=== What the task requires ===
Repeat the lines from the one containing "This screenshot has" through the end of the listing exactly, both ends included. Do not carry over any pictures.
========
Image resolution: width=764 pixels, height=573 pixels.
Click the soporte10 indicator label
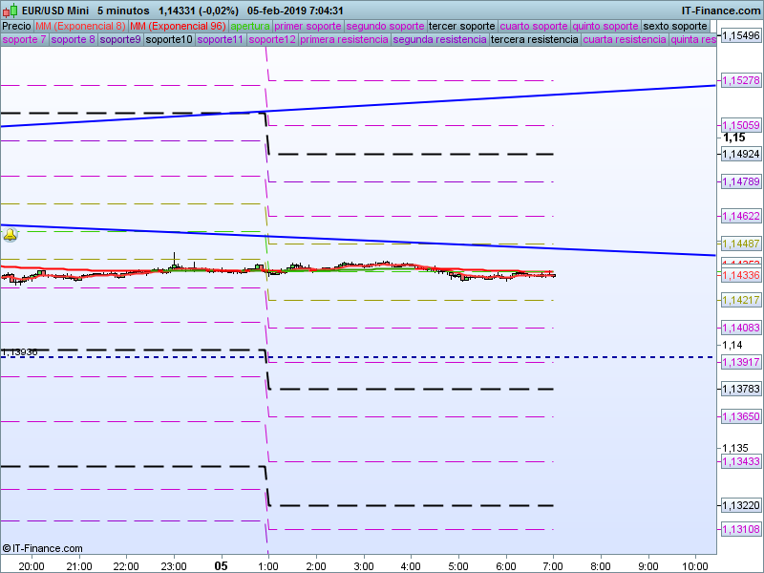point(169,40)
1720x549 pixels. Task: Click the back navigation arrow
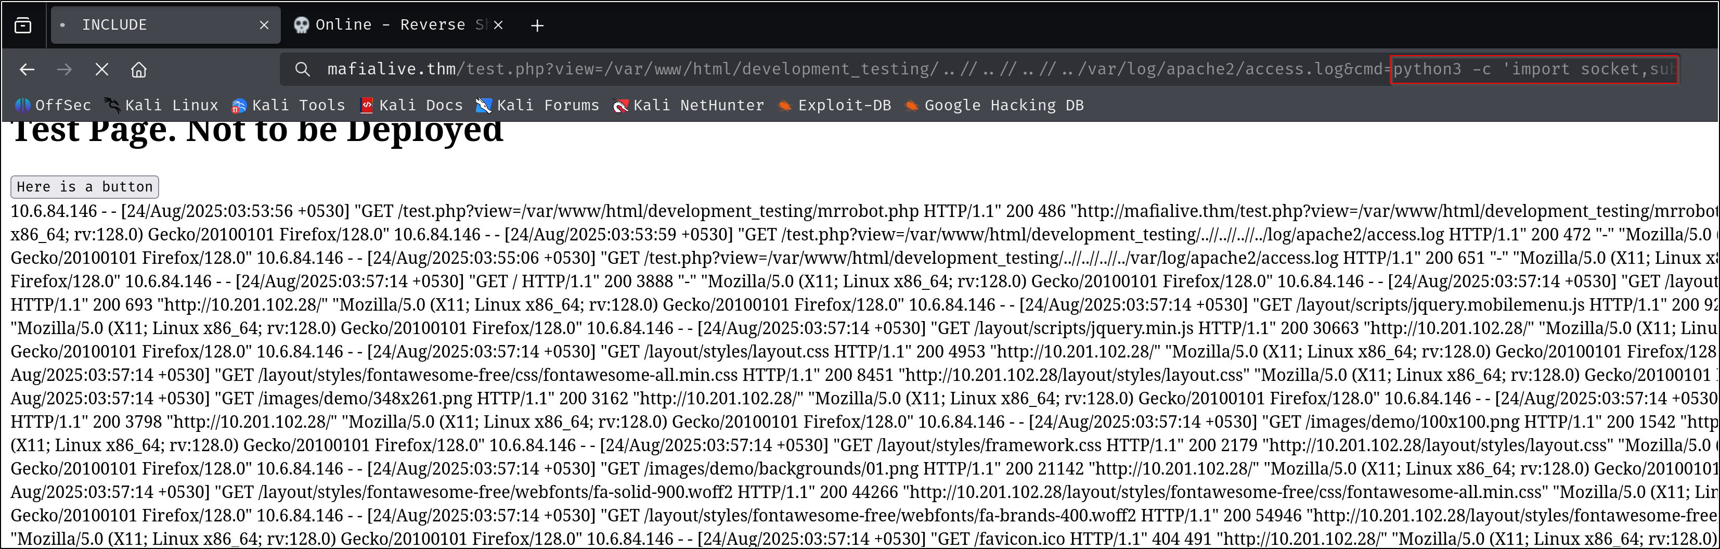(x=27, y=69)
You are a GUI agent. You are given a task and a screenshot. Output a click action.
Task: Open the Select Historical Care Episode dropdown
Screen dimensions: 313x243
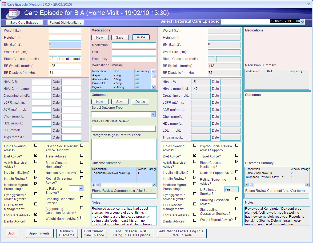(302, 22)
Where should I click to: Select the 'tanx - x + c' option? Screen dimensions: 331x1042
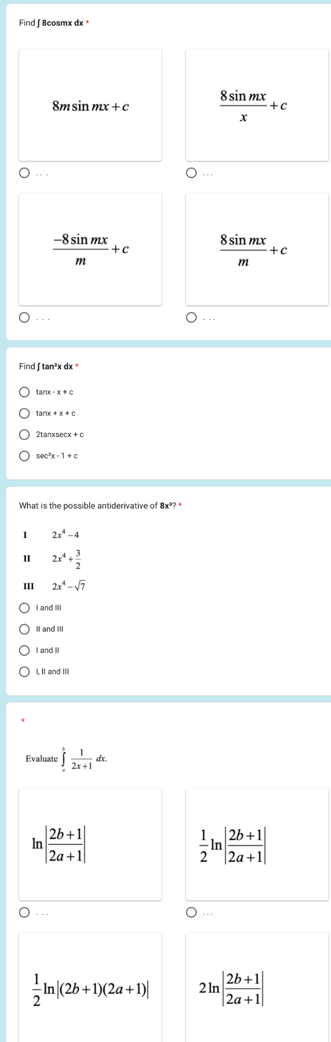click(25, 392)
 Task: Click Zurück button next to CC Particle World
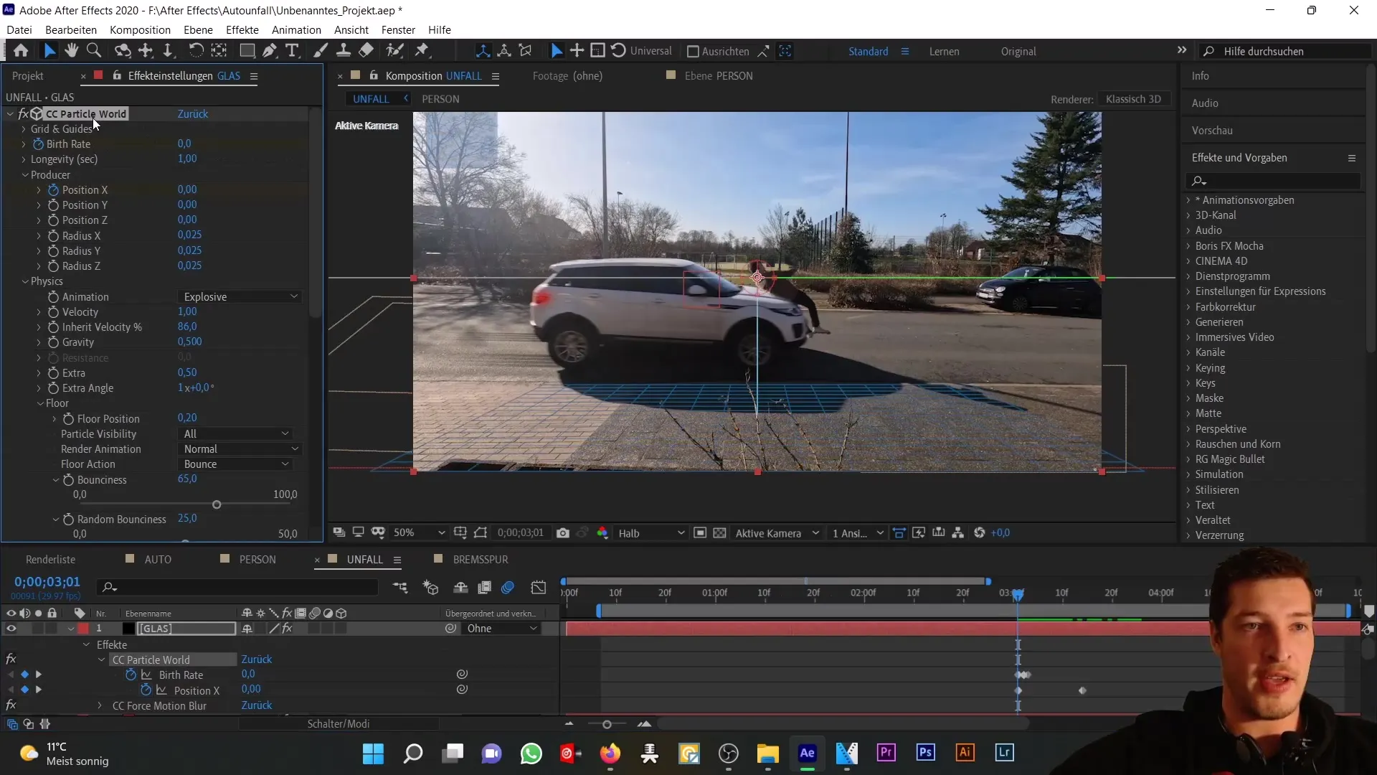pyautogui.click(x=194, y=113)
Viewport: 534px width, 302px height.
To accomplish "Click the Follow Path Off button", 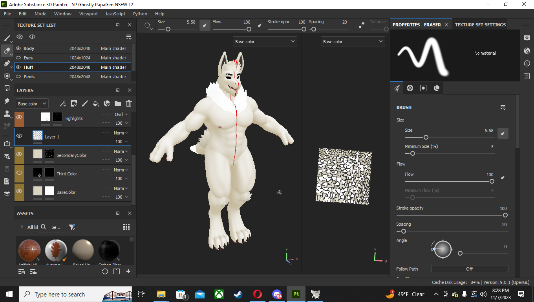I will 469,269.
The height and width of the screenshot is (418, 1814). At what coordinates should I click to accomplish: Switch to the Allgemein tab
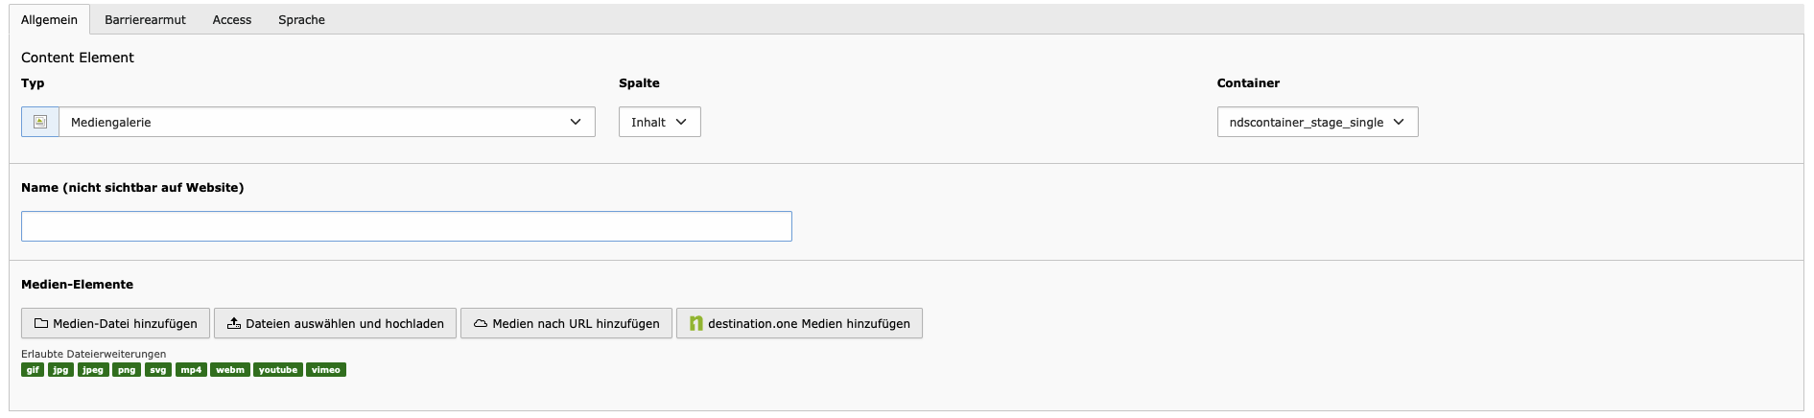coord(49,19)
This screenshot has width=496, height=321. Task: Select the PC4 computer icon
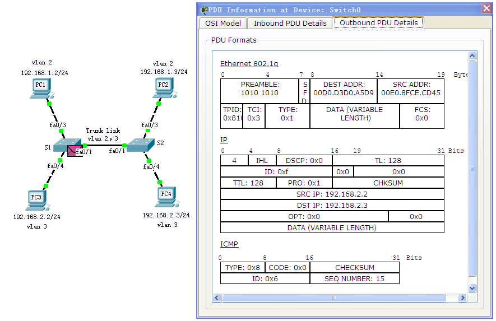(166, 196)
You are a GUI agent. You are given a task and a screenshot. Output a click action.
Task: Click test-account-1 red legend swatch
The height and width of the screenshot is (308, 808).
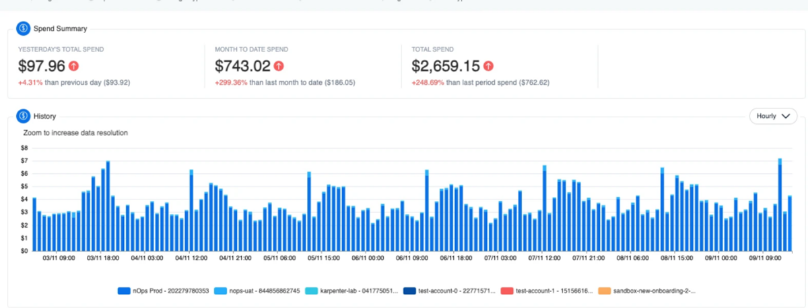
========
=== Written solution ===
This screenshot has width=496, height=321. Task: Select the PC4 computer icon
(166, 196)
You are a GUI agent. You are given a task and a screenshot. Output a click action.
Task: Click test-account-1 red legend swatch
The height and width of the screenshot is (308, 808).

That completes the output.